The market for biosensors is still a niche market, and as expected there are various estimates for their total market. Data will be presented here for the years it is available in the open literature. Since data from industrial sources is inaccessible, it of course, is not included, although it would provide a more realistic picture of the past, present, and future market for the overall biosensor market in different areas. However, considering the consolidation fever prevalent in the current business world, it is not surprising that any type of financial projections or information is, and will continue to be, jealously guarded. As in all businesses, but particularly in developing ones, a biosensor company needs to be nimble and be able to seize opportunities as they occur.
Before we talk about numbers and market projections, it is perhaps worthwhile to mention some of the major companies in the biosensor market. According to the Cranfield University Report (1997) the three major companies are MediSense (acquired by Abbott in 1996), Bayer, and Boehringer Mannheim. Other companies include Affinity Sensors, BIACORE, YSI, Chiron Diagnostics, Diametrics Medical, i-STAT, Molecular Devices Corporation, Nova Biomedical, Universal Sensors Incorporated, Sandia Laboratories, Texas Instruments, Eppendorf, and LifeScan. Anticipating the increasing potential in this area, some of the larger companies are repositioning at least a part of their effort. For example, Smith (2001) indicates that the production of biochip and microarray technology has become a focus for Packard Biosciences. Packard acquired GSLI Life Sciences in October 2000 to create the spin-off company, Packard Bio Chip Technologies.
Similarly, DuPont—with its expertise in polymer thick films—is positioning itself to be a strong player in the biosensor market. DuPont acquired Cyngus, Inc., which developed the GlucoWatch biographer. This is the first noninvasive biosensor based on DuPont's thick film paste, and it easily monitors glucose levels twenty-four hours a day by analyzing fluids drawn through the skin. This is definitely an improvement in the quality of life for diabetics. Assured that it can make a major impact in biosensor development (Hodgson, 1999), DuPont is well-positioned to create a plastic display that could potentially replace the most expensive parts of the biosensor. Besides, their product will be lighter and of enhanced visual quality.

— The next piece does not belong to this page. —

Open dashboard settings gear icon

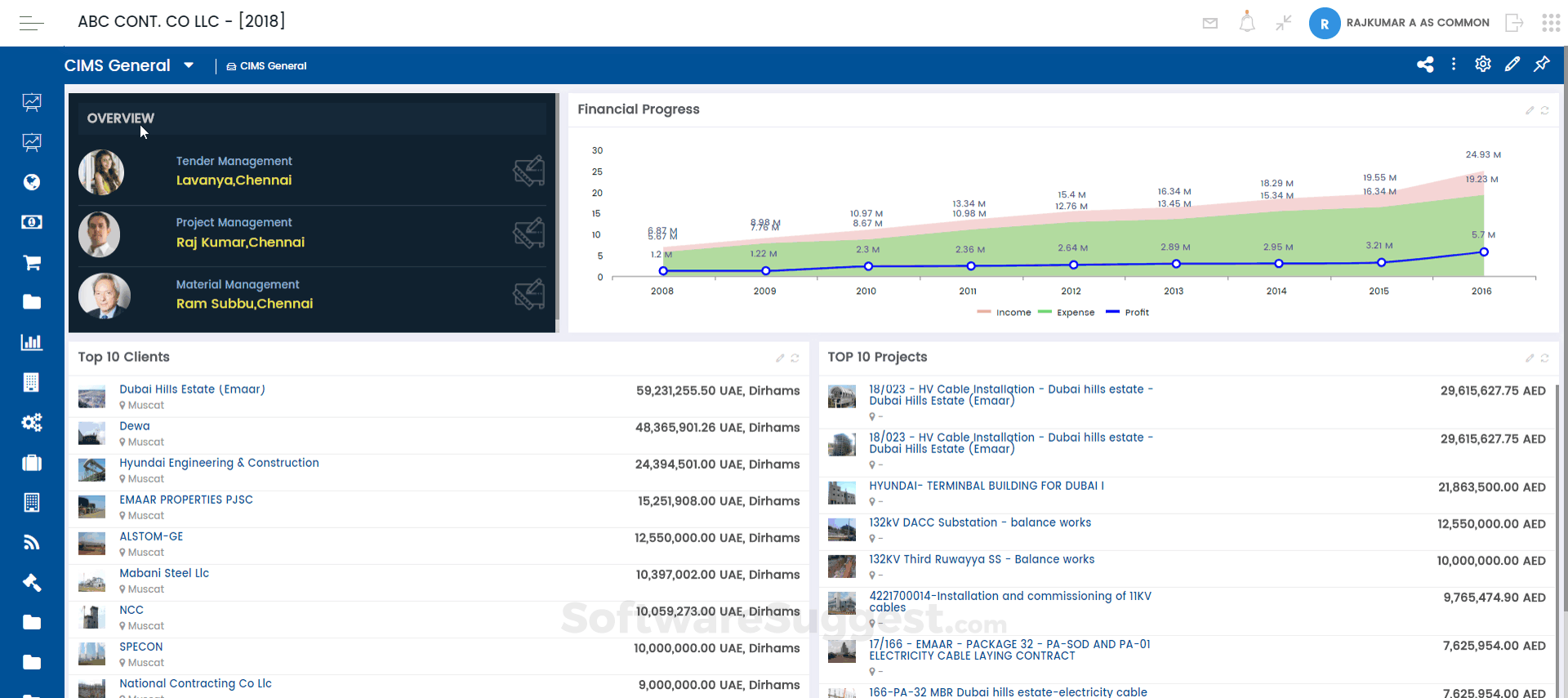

For example, in 1999, researchers at DuPont were investigating the development of disposable polymer thick film (PTF) biosensors. PTF inks are paints that contain a dispersed or dissolved phase and that acquire their final properties by drying. As the paint is cured on a suitable substrate, a specific electronic or biological function is developed in the film. A very specific advantage of PTF products is that they are compact, lightweight, environmentally friendly, inexpensive, and, most important of all, they lend themselves to manufacturing techniques. They can be easily folded, twisted, or bent, all of which are required properties for the components of a biosensor. With the ever-increasing pressure to provide cost-effective biosensors, DuPont is apparently a major player in the development of biosensors.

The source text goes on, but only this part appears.